Je signe comme j'ai toujours signé mes articles en Corse, alors que mon PDG de l'époque m'avait demandé de prendre un pseudonyme (j'ai refusé en disant que je savais que les Corses n'aiment pas "qu'on achète un "i").
Donc, je n'ai pas acheté un "i" et j'ai assumé, au risque de devoir écarter le téléphone de mon oreille à la suite d'un fait-divers (sanglant, forcément) que j'avais traité. Je risquais la surdité tellement mon correspondant hurlait.

Donc, après avoir travaillé, en Corse (aussi bien à Bonifacio qu'à Ghisonaccia ou Bastia), en tant que journaliste, plus particulièrement spécialisée dans les faits divers et la justice, à une époque des plus chaudes, de 1989 à 1999, que puis-je dire de la violence en Corse, Moi, qui, chaque année, immuablement, interrogeai, le procureur général près la cour d'appel de Bastia (j'en ai connu plusieurs) ou le procureur de la République... C'était la même litanie sur le décompte des attentats ou des assassinats. Dominique Bucchini le sait parfaitement, lui, que j'ai dû interviewé un jour, à une terrasse de café, près de la préfecture de Bastia, d'où il sortait. Tout autour étaient déployés les gardes du corps... Impressionnant...
Ce que je voulais dire surtout c'est que j'ai l'impression de vivre désormais à une toute autre époque, lorsque j'entends parler de salariés qui se suicident...

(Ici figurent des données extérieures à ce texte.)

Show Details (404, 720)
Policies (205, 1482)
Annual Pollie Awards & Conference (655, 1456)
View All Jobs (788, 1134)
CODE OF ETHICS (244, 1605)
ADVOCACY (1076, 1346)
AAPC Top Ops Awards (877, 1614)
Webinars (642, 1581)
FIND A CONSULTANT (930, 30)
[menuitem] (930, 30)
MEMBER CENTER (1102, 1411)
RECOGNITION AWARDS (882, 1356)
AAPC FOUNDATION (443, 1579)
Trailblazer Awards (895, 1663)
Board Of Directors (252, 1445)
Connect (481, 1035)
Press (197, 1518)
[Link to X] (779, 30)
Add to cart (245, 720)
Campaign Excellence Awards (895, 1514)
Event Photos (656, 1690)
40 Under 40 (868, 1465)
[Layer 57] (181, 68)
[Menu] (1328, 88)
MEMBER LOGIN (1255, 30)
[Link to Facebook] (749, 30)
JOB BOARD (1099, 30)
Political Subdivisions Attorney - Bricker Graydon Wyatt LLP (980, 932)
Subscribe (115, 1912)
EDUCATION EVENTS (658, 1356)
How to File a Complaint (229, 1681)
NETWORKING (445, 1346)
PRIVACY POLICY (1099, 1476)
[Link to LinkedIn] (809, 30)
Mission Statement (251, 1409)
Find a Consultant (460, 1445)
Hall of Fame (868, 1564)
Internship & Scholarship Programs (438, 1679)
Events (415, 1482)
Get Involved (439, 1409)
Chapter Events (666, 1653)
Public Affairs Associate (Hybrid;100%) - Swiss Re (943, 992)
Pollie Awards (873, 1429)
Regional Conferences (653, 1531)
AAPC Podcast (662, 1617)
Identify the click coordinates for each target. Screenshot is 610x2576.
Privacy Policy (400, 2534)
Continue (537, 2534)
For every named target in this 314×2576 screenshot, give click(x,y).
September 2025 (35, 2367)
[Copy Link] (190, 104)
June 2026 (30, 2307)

Certes, je ne validerai jamais la violence aveugle en Corse (j'ai soutenu le mouvement des femmes là-bas depuis toujours et les petits cons (ou les vieux cons) qui font joujou avec les armes ne m'ont jamais séduite.

Mais, bon, il faut réfléchir à cette violence inouïe que nous vivons tous les jours, et pas seulement en Corse. Et, ça, c'est intolérable... Malheureusement, comme vous tous, je suppose, je ne sais pas comment nous en viendrons à bout, vu que la société est de plus en plus barbare.